At its most memorable, Kevin Micka’s output has felt defiantly explorative. Having emerged as the drummer of Boston post-rock trio The Common Cold around the new millennium, his thickety, guitar-led maximalism as Animal Hospital has made space for field recordings, boundary-buckling soundworlds and The Box, a 19" x 10" x 6" self-made chassis containing a contact mic, electronics and percussive switches. It’s often felt like turning the genre turned inside out but on Shelf Life, he sets out to reclaim simply making a rock record – no ‘post-’ required.
Micka actually going on the record to say “I would start with calling it a rock record” might seem like a trivial distinction but it checks out on ‘Fuselage’. Much like how Ian Williams has spent 30 years taking the blues out of guitar music in favour of other colours – first as a member of Storm & Stress and Don Caballero, and more recently Battles – Micka similarly flips the script while keeping it firmly within the rock arena. Teaming up with Ernie Kim and Frank Aveni, it’s an insistent, metronomic opener that hits like Deerhoof jamming Strawberry Jam-era Animal Collective. Paired with wordless refrains, it’s fairly linear light shot through the broad prism of Micka’s musical mind.

--- ASSIGNMENT ---
Output the Shelf Life review verbatim, reproducing all of its text.

--- DATA PROVIDED ---
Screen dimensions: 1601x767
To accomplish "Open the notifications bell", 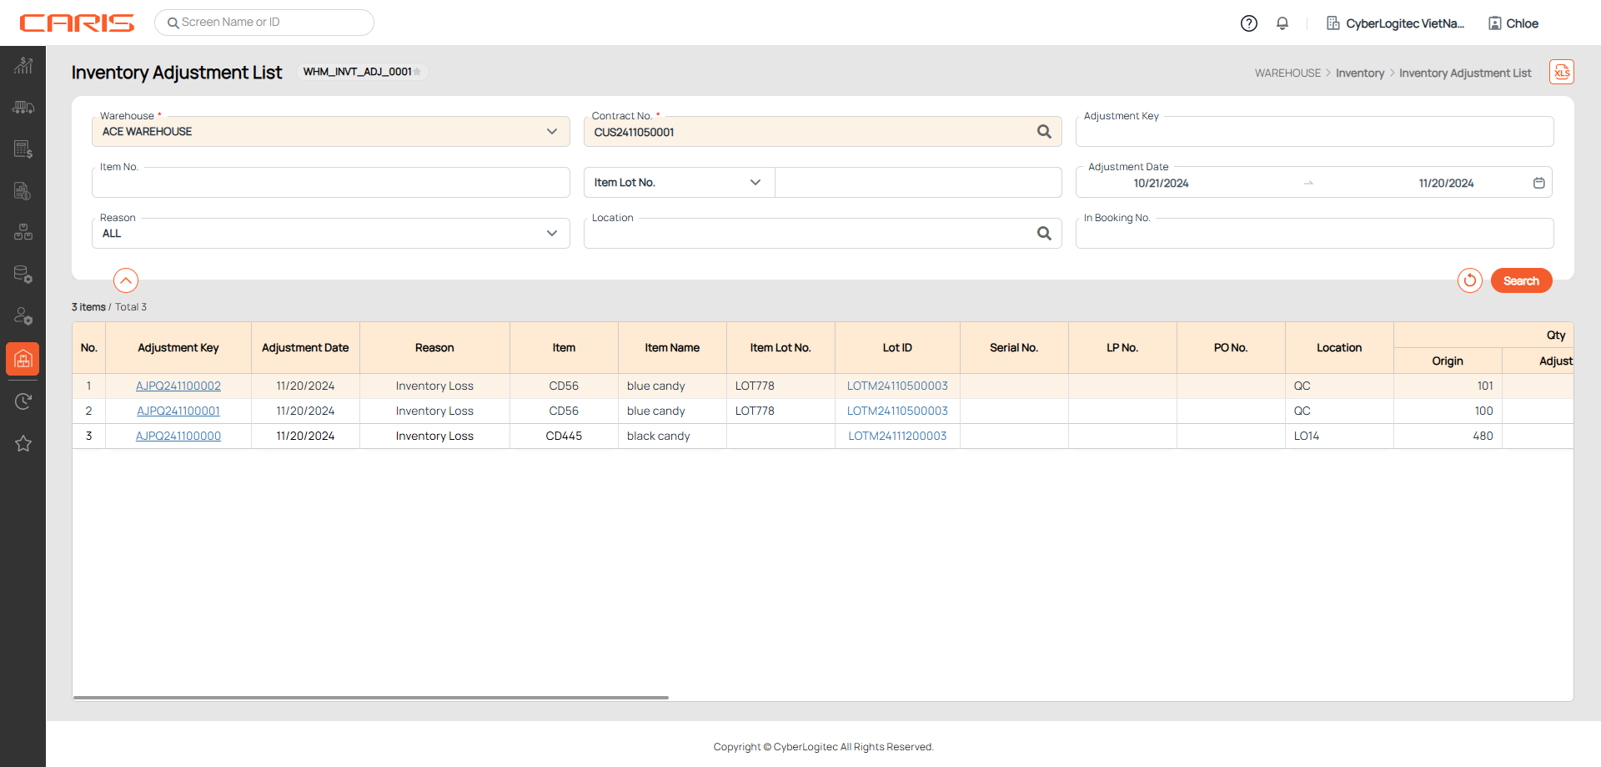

--- ANSWER BOX ---
At its most memorable, Kevin Micka’s output has felt defiantly explorative. Having emerged as the drummer of Boston post-rock trio The Common Cold around the new millennium, his thickety, guitar-led maximalism as Animal Hospital has made space for field recordings, boundary-buckling soundworlds and The Box, a 19" x 10" x 6" self-made chassis containing a contact mic, electronics and percussive switches. It’s often felt like turning the genre turned inside out but on Shelf Life, he sets out to reclaim simply making a rock record – no ‘post-’ required.
Micka actually going on the record to say “I would start with calling it a rock record” might seem like a trivial distinction but it checks out on ‘Fuselage’. Much like how Ian Williams has spent 30 years taking the blues out of guitar music in favour of other colours – first as a member of Storm & Stress and Don Caballero, and more recently Battles – Micka similarly flips the script while keeping it firmly within the rock arena. Teaming up with Ernie Kim and Frank Aveni, it’s an insistent, metronomic opener that hits like Deerhoof jamming Strawberry Jam-era Animal Collective. Paired with wordless refrains, it’s fairly linear light shot through the broad prism of Micka’s musical mind.